Saved data entries
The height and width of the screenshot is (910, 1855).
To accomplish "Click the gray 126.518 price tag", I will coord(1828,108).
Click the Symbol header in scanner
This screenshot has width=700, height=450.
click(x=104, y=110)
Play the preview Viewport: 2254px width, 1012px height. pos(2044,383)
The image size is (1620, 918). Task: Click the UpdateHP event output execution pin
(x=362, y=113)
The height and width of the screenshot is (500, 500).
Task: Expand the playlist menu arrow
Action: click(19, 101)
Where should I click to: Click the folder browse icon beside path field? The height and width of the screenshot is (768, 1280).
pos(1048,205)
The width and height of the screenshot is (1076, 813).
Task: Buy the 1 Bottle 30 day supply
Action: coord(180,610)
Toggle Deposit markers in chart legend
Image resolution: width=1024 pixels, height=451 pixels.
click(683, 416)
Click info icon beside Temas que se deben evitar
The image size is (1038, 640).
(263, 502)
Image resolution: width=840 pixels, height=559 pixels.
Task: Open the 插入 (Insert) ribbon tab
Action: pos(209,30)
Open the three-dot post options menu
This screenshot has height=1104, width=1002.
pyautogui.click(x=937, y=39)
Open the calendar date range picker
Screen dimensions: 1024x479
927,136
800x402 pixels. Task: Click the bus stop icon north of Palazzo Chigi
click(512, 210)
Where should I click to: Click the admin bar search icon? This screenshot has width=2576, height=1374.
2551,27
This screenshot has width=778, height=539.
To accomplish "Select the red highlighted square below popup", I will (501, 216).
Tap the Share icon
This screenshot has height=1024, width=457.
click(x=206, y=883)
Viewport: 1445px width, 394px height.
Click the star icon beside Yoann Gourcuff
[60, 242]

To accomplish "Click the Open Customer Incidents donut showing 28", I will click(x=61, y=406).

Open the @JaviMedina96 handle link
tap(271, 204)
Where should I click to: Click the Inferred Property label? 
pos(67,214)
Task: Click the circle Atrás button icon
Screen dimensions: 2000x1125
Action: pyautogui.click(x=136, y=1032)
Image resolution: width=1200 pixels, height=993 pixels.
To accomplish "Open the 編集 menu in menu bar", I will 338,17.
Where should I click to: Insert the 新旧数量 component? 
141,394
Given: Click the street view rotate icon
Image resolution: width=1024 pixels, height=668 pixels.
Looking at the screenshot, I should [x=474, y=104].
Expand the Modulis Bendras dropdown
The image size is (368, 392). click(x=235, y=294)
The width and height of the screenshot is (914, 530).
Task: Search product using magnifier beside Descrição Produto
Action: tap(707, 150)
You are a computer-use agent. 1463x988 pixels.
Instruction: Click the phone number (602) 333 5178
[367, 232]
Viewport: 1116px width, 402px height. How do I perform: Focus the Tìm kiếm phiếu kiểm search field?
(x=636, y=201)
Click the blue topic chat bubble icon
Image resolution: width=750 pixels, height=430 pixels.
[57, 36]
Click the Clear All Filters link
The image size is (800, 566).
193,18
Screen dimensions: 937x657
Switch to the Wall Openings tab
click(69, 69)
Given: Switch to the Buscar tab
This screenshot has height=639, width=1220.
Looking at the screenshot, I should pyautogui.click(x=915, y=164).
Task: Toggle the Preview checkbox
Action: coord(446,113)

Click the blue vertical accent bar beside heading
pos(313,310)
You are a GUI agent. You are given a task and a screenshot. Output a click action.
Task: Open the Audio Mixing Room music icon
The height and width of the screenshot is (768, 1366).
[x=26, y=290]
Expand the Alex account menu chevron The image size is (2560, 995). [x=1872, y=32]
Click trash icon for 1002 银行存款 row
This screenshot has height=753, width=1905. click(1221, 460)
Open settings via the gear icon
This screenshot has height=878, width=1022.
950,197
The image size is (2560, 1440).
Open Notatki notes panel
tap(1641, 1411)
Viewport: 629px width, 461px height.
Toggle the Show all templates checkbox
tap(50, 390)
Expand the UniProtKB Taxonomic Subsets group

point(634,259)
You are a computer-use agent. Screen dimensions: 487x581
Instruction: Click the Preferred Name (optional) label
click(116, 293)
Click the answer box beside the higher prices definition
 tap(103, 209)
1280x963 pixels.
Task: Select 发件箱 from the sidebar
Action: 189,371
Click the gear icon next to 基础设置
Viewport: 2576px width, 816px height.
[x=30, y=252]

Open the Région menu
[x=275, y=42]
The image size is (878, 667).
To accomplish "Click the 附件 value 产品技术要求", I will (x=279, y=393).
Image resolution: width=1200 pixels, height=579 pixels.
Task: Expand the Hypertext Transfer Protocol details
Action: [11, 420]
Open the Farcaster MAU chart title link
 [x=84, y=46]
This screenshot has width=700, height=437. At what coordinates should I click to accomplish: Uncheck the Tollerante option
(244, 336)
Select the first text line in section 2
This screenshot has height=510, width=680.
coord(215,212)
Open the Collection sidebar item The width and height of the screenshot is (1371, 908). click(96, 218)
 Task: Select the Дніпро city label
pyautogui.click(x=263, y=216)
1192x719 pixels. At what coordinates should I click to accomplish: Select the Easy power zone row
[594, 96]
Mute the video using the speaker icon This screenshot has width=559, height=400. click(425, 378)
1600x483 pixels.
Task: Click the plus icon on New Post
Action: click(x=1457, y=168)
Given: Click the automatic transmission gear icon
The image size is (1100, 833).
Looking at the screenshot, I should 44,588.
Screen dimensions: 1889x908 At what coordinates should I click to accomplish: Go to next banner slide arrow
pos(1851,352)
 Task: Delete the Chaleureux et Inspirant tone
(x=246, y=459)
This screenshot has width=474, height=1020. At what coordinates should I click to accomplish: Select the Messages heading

▶ _What the exercise asks_
Your reply must repeat the entries above exactly and in full.

▶ _Exercise output_
The height and width of the screenshot is (910, 1855).
To accomplish "Click the gray 126.518 price tag", I will coord(1828,108).
Click the Symbol header in scanner
This screenshot has width=700, height=450.
click(x=104, y=110)
Play the preview Viewport: 2254px width, 1012px height. pos(2044,383)
The image size is (1620, 918). Task: Click the UpdateHP event output execution pin
(x=362, y=113)
The height and width of the screenshot is (500, 500).
Task: Expand the playlist menu arrow
Action: click(19, 101)
Where should I click to: Click the folder browse icon beside path field? The height and width of the screenshot is (768, 1280).
pos(1048,205)
The width and height of the screenshot is (1076, 813).
Task: Buy the 1 Bottle 30 day supply
Action: coord(180,610)
Toggle Deposit markers in chart legend
Image resolution: width=1024 pixels, height=451 pixels.
click(683, 416)
Click info icon beside Temas que se deben evitar
The image size is (1038, 640).
(263, 502)
Image resolution: width=840 pixels, height=559 pixels.
Task: Open the 插入 (Insert) ribbon tab
Action: pos(209,30)
Open the three-dot post options menu
This screenshot has height=1104, width=1002.
pyautogui.click(x=937, y=39)
Open the calendar date range picker
Screen dimensions: 1024x479
927,136
800x402 pixels. Task: Click the bus stop icon north of Palazzo Chigi
click(512, 210)
Where should I click to: Click the admin bar search icon? This screenshot has width=2576, height=1374.
2551,27
This screenshot has width=778, height=539.
To accomplish "Select the red highlighted square below popup", I will (501, 216).
Tap the Share icon
This screenshot has height=1024, width=457.
click(x=206, y=883)
Viewport: 1445px width, 394px height.
Click the star icon beside Yoann Gourcuff
[60, 242]

To accomplish "Click the Open Customer Incidents donut showing 28", I will click(x=61, y=406).

Open the @JaviMedina96 handle link
tap(271, 204)
Where should I click to: Click the Inferred Property label? 
pos(67,214)
Task: Click the circle Atrás button icon
Screen dimensions: 2000x1125
Action: pyautogui.click(x=136, y=1032)
Image resolution: width=1200 pixels, height=993 pixels.
To accomplish "Open the 編集 menu in menu bar", I will 338,17.
Where should I click to: Insert the 新旧数量 component? 
141,394
Given: Click the street view rotate icon
Image resolution: width=1024 pixels, height=668 pixels.
Looking at the screenshot, I should [x=474, y=104].
Expand the Modulis Bendras dropdown
The image size is (368, 392). click(x=235, y=294)
The width and height of the screenshot is (914, 530).
Task: Search product using magnifier beside Descrição Produto
Action: tap(707, 150)
You are a computer-use agent. 1463x988 pixels.
Instruction: Click the phone number (602) 333 5178
[367, 232]
Viewport: 1116px width, 402px height. How do I perform: Focus the Tìm kiếm phiếu kiểm search field?
(x=636, y=201)
Click the blue topic chat bubble icon
Image resolution: width=750 pixels, height=430 pixels.
[57, 36]
Click the Clear All Filters link
The image size is (800, 566).
193,18
Screen dimensions: 937x657
Switch to the Wall Openings tab
click(69, 69)
Given: Switch to the Buscar tab
This screenshot has height=639, width=1220.
Looking at the screenshot, I should pyautogui.click(x=915, y=164).
Task: Toggle the Preview checkbox
Action: coord(446,113)

Click the blue vertical accent bar beside heading
pos(313,310)
You are a GUI agent. You are given a task and a screenshot. Output a click action.
Task: Open the Audio Mixing Room music icon
The height and width of the screenshot is (768, 1366).
[x=26, y=290]
Expand the Alex account menu chevron The image size is (2560, 995). [x=1872, y=32]
Click trash icon for 1002 银行存款 row
This screenshot has height=753, width=1905. click(1221, 460)
Open settings via the gear icon
This screenshot has height=878, width=1022.
950,197
The image size is (2560, 1440).
Open Notatki notes panel
tap(1641, 1411)
Viewport: 629px width, 461px height.
Toggle the Show all templates checkbox
tap(50, 390)
Expand the UniProtKB Taxonomic Subsets group

point(634,259)
You are a computer-use agent. Screen dimensions: 487x581
Instruction: Click the Preferred Name (optional) label
click(116, 293)
Click the answer box beside the higher prices definition
 tap(103, 209)
1280x963 pixels.
Task: Select 发件箱 from the sidebar
Action: 189,371
Click the gear icon next to 基础设置
Viewport: 2576px width, 816px height.
[x=30, y=252]

Open the Région menu
[x=275, y=42]
The image size is (878, 667).
To accomplish "Click the 附件 value 产品技术要求", I will (x=279, y=393).
Image resolution: width=1200 pixels, height=579 pixels.
Task: Expand the Hypertext Transfer Protocol details
Action: [11, 420]
Open the Farcaster MAU chart title link
 [x=84, y=46]
This screenshot has width=700, height=437. At what coordinates should I click to accomplish: Uncheck the Tollerante option
(244, 336)
Select the first text line in section 2
This screenshot has height=510, width=680.
coord(215,212)
Open the Collection sidebar item The width and height of the screenshot is (1371, 908). click(96, 218)
 Task: Select the Дніпро city label
pyautogui.click(x=263, y=216)
1192x719 pixels. At what coordinates should I click to accomplish: Select the Easy power zone row
[594, 96]
Mute the video using the speaker icon This screenshot has width=559, height=400. click(425, 378)
1600x483 pixels.
Task: Click the plus icon on New Post
Action: click(x=1457, y=168)
Given: Click the automatic transmission gear icon
The image size is (1100, 833).
Looking at the screenshot, I should 44,588.
Screen dimensions: 1889x908 At what coordinates should I click to accomplish: Go to next banner slide arrow
pos(1851,352)
 Task: Delete the Chaleureux et Inspirant tone
(x=246, y=459)
This screenshot has width=474, height=1020. At what coordinates should I click to accomplish: Select the Messages heading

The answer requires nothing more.